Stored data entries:
[Start of Attachment]

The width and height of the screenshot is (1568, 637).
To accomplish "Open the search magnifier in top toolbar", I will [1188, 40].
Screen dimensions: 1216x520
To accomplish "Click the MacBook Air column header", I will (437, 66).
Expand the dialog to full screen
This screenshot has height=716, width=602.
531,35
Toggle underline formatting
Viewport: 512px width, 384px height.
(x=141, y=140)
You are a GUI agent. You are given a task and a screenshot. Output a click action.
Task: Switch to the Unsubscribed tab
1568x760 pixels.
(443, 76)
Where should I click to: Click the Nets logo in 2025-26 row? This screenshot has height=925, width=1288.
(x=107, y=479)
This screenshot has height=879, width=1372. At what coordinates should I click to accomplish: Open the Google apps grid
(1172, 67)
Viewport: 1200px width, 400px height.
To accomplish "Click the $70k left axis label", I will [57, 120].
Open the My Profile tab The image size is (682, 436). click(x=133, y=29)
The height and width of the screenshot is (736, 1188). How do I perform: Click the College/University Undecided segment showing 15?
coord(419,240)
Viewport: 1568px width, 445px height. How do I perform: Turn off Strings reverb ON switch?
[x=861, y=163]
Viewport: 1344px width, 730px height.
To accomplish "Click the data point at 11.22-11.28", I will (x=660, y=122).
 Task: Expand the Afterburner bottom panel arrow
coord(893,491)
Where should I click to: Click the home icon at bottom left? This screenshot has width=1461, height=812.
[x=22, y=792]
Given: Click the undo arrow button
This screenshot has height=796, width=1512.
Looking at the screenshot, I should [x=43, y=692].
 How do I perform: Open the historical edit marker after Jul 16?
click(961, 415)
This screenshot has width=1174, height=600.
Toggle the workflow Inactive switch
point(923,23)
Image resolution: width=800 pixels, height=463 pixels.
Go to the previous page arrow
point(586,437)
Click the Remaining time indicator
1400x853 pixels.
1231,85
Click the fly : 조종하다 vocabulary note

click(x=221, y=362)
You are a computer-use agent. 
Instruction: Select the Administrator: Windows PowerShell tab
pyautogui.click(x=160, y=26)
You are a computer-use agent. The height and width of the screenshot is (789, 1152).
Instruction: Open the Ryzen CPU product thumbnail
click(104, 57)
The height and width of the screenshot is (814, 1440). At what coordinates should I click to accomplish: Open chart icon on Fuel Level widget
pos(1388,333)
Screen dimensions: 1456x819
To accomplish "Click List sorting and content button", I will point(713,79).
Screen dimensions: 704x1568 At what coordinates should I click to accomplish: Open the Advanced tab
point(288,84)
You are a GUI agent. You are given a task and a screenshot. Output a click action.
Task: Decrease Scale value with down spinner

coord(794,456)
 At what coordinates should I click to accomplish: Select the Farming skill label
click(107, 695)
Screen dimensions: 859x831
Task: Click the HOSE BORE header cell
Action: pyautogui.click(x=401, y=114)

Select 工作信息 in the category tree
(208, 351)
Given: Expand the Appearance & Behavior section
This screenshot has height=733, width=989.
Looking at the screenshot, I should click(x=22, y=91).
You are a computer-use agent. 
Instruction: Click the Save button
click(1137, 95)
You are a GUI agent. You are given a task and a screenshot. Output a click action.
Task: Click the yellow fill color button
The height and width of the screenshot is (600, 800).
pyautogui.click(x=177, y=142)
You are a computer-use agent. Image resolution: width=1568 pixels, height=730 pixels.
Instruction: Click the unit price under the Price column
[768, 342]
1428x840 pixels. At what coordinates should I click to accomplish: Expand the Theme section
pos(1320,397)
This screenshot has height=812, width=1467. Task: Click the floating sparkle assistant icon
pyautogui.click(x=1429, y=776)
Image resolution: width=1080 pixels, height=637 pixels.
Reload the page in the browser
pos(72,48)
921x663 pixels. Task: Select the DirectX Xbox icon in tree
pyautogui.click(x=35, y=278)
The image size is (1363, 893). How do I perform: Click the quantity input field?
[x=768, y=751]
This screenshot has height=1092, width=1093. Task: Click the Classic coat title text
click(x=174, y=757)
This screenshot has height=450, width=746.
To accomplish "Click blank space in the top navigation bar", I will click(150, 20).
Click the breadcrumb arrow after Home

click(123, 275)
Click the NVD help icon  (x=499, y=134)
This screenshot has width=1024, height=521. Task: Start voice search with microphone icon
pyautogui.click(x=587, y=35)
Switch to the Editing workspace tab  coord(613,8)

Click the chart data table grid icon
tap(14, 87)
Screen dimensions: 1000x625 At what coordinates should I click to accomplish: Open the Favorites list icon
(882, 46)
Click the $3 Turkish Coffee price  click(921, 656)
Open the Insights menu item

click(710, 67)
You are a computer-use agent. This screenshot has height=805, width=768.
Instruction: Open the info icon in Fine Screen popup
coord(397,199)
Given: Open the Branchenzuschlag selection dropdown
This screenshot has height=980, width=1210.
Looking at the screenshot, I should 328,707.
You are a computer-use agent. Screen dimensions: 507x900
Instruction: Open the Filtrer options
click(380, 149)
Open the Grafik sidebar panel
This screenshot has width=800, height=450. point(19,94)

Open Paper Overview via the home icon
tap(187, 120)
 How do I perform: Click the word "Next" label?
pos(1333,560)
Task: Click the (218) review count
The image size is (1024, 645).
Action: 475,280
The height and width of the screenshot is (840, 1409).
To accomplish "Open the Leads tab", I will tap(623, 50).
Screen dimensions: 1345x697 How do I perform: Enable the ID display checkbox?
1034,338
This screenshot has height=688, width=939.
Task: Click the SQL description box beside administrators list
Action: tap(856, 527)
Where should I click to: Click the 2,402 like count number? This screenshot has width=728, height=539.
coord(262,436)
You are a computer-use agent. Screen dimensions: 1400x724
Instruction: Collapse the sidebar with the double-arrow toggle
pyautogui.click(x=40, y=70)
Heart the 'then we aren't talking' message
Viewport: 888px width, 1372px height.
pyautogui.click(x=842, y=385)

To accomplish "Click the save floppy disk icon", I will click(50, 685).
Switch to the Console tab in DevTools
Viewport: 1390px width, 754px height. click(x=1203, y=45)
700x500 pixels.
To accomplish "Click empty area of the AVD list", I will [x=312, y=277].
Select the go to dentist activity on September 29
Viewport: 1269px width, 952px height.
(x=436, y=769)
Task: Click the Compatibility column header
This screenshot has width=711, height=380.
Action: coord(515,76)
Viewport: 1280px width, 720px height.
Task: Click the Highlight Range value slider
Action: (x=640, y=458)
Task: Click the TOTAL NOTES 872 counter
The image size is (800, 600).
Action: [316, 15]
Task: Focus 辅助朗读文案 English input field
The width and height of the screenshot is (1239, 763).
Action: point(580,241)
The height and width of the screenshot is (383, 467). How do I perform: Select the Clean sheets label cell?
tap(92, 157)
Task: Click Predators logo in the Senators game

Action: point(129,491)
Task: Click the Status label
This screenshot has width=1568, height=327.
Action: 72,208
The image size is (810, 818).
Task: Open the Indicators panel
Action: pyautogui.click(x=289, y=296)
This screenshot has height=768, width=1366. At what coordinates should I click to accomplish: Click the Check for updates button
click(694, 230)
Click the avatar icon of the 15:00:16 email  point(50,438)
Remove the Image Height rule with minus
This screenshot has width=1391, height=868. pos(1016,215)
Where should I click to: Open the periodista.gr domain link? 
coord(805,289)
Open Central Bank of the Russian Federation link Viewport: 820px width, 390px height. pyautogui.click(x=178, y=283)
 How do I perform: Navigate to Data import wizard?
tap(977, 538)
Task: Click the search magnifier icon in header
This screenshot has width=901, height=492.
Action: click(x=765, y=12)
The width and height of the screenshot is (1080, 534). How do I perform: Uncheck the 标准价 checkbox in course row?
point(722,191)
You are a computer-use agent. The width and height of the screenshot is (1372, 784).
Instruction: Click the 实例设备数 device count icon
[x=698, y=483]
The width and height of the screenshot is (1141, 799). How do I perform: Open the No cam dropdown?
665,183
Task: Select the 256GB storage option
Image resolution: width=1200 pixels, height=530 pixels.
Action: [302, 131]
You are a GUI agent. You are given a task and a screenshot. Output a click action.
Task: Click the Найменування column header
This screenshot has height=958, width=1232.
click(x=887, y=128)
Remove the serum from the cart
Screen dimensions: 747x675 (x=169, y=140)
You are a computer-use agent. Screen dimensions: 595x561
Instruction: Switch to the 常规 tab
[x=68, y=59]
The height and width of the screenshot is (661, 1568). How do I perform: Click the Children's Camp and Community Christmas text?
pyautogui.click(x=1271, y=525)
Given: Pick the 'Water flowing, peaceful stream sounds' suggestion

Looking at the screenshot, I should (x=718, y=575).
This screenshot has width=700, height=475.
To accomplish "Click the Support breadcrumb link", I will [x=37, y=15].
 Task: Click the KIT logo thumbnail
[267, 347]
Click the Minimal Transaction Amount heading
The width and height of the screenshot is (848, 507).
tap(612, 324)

[End of Attachment]

EXERCISE GOAL>
Lines from the beginning of the data above through the line containing "Viewport: 1344px width, 730px height." are to be returned exactly, and no others.

RESULT FOR THIS TASK>
The width and height of the screenshot is (1568, 637).
To accomplish "Open the search magnifier in top toolbar", I will [1188, 40].
Screen dimensions: 1216x520
To accomplish "Click the MacBook Air column header", I will (437, 66).
Expand the dialog to full screen
This screenshot has height=716, width=602.
531,35
Toggle underline formatting
Viewport: 512px width, 384px height.
(x=141, y=140)
You are a GUI agent. You are given a task and a screenshot. Output a click action.
Task: Switch to the Unsubscribed tab
1568x760 pixels.
(443, 76)
Where should I click to: Click the Nets logo in 2025-26 row? This screenshot has height=925, width=1288.
(x=107, y=479)
This screenshot has height=879, width=1372. At what coordinates should I click to accomplish: Open the Google apps grid
(1172, 67)
Viewport: 1200px width, 400px height.
To accomplish "Click the $70k left axis label", I will [57, 120].
Open the My Profile tab The image size is (682, 436). click(x=133, y=29)
The height and width of the screenshot is (736, 1188). How do I perform: Click the College/University Undecided segment showing 15?
coord(419,240)
Viewport: 1568px width, 445px height. How do I perform: Turn off Strings reverb ON switch?
[x=861, y=163]
Viewport: 1344px width, 730px height.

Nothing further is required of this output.